ONLY ON CVP: Tomorrow, members of the Bergen County Tri-Boro Volunteer Ambulance Corps will deliver a rig they’ve donated to fellow emergency medical service workers in Union Beach.
The connection was made by a Jersey Shore group that has been helping EMS and fire departments hit hard by Hurricane Sandy.
“I’m so proud to be part of an organization of people who do this,” Tri-Boro veteran Kerry Burns DeGiovanni told CLIFFVIEW PILOT this afternoon. “That the members of the corps want to reach out to help those in need is just so wonderful.
“I can’t tell you how happy everyone is to be able to help.”
- Members of the Bergen County Tri-Boro Volunteer Ambulance Corps yesterday delivered a rig they donated to fellow emergency medical service workers in Union Beach. CLICK HERE
A combination of circumstances made it possible.
After getting a new ambulance earlier this year, Tri-Boro members prepared to put the corps’ 1997 Ford rig up for sale. That was before the storm.
“Everyone in the corps wanted to do something to help,” DeGiovanni said. “Unless you’ve driven down to the Shore, you really have no concept of how hard people down there were hit.”
Enter Nadine Demczyszyn, one of the founders of Immediate EMS and Fire Supplies.
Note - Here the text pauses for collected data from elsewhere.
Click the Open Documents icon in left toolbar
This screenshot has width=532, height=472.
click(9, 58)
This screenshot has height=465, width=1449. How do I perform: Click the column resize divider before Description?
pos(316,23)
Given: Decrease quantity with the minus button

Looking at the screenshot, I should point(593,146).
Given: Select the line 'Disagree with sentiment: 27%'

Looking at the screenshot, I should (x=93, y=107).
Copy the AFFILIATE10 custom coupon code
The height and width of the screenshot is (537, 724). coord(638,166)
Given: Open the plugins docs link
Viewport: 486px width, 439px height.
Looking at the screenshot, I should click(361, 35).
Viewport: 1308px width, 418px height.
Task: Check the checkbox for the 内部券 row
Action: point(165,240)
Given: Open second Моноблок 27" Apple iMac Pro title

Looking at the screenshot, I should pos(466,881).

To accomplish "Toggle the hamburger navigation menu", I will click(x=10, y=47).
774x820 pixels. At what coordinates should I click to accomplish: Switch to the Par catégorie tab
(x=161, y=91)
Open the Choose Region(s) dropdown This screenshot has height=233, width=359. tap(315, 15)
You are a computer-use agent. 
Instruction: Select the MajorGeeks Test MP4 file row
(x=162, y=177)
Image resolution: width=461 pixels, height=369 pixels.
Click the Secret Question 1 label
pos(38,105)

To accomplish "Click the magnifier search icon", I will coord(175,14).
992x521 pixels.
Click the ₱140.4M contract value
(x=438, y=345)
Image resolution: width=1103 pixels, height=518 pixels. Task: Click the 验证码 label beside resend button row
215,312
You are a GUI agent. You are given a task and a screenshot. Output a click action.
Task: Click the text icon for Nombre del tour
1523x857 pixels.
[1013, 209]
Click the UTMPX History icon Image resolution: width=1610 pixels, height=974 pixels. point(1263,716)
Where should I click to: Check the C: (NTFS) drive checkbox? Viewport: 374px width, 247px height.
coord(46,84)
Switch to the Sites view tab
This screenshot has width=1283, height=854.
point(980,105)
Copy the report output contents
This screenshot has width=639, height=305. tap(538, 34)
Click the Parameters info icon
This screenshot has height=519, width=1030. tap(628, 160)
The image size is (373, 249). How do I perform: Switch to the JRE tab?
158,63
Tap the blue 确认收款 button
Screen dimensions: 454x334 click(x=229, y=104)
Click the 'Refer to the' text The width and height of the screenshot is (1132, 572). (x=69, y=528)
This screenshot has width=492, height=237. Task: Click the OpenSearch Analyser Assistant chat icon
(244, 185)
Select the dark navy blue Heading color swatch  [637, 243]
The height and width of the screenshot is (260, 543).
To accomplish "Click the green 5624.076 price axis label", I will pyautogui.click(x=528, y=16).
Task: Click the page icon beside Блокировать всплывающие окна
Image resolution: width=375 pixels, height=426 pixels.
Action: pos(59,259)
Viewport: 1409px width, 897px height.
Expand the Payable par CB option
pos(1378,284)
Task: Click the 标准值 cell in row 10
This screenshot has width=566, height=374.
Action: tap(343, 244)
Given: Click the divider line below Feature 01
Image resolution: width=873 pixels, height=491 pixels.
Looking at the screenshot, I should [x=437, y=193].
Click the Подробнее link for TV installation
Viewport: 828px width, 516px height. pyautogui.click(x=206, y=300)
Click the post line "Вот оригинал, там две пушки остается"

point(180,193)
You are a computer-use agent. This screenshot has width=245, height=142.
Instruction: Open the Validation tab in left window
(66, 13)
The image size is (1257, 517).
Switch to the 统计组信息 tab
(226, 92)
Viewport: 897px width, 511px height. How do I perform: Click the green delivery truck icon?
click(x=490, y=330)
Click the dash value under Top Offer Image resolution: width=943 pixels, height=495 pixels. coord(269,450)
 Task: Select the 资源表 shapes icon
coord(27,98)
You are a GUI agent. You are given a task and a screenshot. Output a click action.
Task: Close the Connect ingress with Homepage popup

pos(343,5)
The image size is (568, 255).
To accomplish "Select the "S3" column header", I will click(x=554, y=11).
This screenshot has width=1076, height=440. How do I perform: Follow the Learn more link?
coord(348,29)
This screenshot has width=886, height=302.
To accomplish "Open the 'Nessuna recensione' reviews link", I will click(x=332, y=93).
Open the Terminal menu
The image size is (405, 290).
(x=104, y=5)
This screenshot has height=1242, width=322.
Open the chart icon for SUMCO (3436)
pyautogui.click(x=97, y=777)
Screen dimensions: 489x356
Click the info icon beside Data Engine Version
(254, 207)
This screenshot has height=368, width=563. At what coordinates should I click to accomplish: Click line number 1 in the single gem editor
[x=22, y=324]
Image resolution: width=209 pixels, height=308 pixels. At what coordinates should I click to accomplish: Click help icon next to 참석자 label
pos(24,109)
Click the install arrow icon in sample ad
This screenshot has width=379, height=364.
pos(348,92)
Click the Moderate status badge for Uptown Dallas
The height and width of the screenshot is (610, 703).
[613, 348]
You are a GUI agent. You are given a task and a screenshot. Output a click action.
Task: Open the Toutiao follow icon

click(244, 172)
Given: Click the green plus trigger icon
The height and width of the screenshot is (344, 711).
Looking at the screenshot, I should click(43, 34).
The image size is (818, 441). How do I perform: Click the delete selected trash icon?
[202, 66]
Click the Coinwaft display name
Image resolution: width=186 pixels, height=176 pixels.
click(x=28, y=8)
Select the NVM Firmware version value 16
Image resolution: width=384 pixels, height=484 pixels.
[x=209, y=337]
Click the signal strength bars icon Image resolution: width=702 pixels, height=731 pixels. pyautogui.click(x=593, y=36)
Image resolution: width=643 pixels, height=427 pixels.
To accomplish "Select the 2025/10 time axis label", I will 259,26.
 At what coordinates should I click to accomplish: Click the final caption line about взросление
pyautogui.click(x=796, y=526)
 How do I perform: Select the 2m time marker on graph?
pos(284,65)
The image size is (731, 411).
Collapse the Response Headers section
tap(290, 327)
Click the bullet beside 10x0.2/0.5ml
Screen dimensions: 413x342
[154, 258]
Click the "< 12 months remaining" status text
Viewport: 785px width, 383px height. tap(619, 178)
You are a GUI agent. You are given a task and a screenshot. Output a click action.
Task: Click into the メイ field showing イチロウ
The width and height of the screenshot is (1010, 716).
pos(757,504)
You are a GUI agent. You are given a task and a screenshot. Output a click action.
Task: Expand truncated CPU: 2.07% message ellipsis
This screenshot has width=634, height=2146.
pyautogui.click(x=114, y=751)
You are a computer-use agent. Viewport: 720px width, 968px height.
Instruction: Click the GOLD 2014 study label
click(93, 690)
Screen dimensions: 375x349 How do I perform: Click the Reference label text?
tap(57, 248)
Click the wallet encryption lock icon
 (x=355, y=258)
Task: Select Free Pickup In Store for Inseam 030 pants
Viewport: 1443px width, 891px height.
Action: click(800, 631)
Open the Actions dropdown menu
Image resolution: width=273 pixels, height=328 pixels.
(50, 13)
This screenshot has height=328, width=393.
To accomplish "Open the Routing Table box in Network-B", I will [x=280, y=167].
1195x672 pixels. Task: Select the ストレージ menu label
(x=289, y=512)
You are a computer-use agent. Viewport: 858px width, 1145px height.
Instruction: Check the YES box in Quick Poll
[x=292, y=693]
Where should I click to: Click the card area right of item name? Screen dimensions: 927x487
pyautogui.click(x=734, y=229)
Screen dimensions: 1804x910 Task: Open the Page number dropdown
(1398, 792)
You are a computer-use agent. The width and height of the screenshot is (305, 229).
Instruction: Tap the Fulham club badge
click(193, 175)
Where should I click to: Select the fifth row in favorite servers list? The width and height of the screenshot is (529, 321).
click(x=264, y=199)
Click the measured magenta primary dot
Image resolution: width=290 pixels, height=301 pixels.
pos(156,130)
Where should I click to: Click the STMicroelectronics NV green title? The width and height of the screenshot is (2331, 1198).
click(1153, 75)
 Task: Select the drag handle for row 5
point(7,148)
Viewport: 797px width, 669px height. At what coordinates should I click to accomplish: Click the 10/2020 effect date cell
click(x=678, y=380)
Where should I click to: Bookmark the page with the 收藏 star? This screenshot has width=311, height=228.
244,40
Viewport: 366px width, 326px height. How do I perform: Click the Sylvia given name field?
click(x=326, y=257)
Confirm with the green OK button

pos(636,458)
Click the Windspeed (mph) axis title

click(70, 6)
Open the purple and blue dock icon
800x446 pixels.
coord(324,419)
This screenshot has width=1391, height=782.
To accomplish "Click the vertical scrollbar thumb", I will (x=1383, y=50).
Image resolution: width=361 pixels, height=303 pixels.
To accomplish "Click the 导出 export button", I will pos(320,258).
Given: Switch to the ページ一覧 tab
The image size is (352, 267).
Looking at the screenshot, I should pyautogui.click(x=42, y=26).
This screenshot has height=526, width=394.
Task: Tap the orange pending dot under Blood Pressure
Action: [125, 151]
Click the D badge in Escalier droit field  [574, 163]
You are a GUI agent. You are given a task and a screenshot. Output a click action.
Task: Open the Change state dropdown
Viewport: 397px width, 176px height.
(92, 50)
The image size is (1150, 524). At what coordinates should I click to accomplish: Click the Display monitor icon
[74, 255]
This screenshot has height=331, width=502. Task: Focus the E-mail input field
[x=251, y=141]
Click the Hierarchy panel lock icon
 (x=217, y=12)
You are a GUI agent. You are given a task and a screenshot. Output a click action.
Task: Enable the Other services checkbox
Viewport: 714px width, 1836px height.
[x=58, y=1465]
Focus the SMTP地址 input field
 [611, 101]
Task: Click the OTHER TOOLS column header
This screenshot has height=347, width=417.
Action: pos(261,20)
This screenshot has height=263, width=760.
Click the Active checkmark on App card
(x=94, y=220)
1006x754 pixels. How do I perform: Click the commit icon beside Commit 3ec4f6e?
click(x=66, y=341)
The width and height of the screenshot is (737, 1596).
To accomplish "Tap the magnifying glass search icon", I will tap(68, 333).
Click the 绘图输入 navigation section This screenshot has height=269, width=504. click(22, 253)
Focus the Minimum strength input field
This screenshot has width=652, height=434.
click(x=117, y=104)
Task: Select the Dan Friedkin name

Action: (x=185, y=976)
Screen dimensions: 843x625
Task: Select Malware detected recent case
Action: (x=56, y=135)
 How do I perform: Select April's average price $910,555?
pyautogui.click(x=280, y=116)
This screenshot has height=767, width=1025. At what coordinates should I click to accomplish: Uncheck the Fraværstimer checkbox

IEFS began as a Facebook page dedicated to collecting and distributing supplies to Shore-area firefighters and emergency responders who were stretched beyond thin bythe storm. Within a week, it exploded into a statewide relief program, with donations of fire and EMS equipment and supplies from across the country and around the world ( SEE: Immediate Supplies for NJ EMS and FIRE Depts affected by Hurricane Sandy ).
Demczyszyn said she “immediately thought of Carlos [Rodriguez] and the Union Beach EMS.”
“Their entire building was flooded. We’d been working closely with them, getting them supplies,” she told CLIFFVIEW PILOT . “After I spoke with Carlos and told him about the offer, he had no words. I gave Kerry his contact info.”
DeGiovanni said she and other Tri-Boro members were taken by the corps chief and his crew.
“He’s a wonderful man. He’s been so busy helping others that hasn’t had time to take care of his own home,” she said.
The Union Beach corps — like Tri-Boro, an all-volunteer non-profit outfit — had just bought a brand-new rig that Sandy promptly destroyed.
“They got a loaner duty rig from Keyport that had to go back,” DeGiovanni said. “We realized that we could loan ours forward.”
Staffed by more than five dozen active and inactive volunteers, the non-profit Tri-Boro Volunteer Ambulance Corps is funded mainly through contributions and the support of the three municipalities it serves — Montvale, Park Ridge and Woodcliff Lake. Despite the constraints of an all-volunteer group, members are familiar to the community, frequently turning up at various events.
Its history stretches back nearly 75 years, when a group of civic-minded Park Ridge firefighters raised the funds to buy a LaSalle that became the Park Ridge Trio-Boro Ambulance Corps’ first rig. The group became the Tri-Boro Ambulance Service in 1959, with volunteers from all three communities. In 1965, the corps bought a second vehicle.
Two years ago, the name was changed to the TriBoro Volunteer Ambulance Corps.
It has played a huge role in DeGiovanni’s life — and vice versa. Her husband is a retired police officer, their son was a firefighter and one of their daughters was Park Ridge’s first female firefighter. Both daughters were EMTs with Tri-Boro.
Like her, her family is proud of the ambulance donation. It’s a genuine display of mutual aid — with the help of IEFS, the rig will be fully stocked upon delivery tomorrow afternoon.
“The ambulance was purchased by the community for the community,” DeGiovanni told CLIFFVIEW PILOT . “And now it will be helping those in need.
“This turned out to be a wonderful thing.”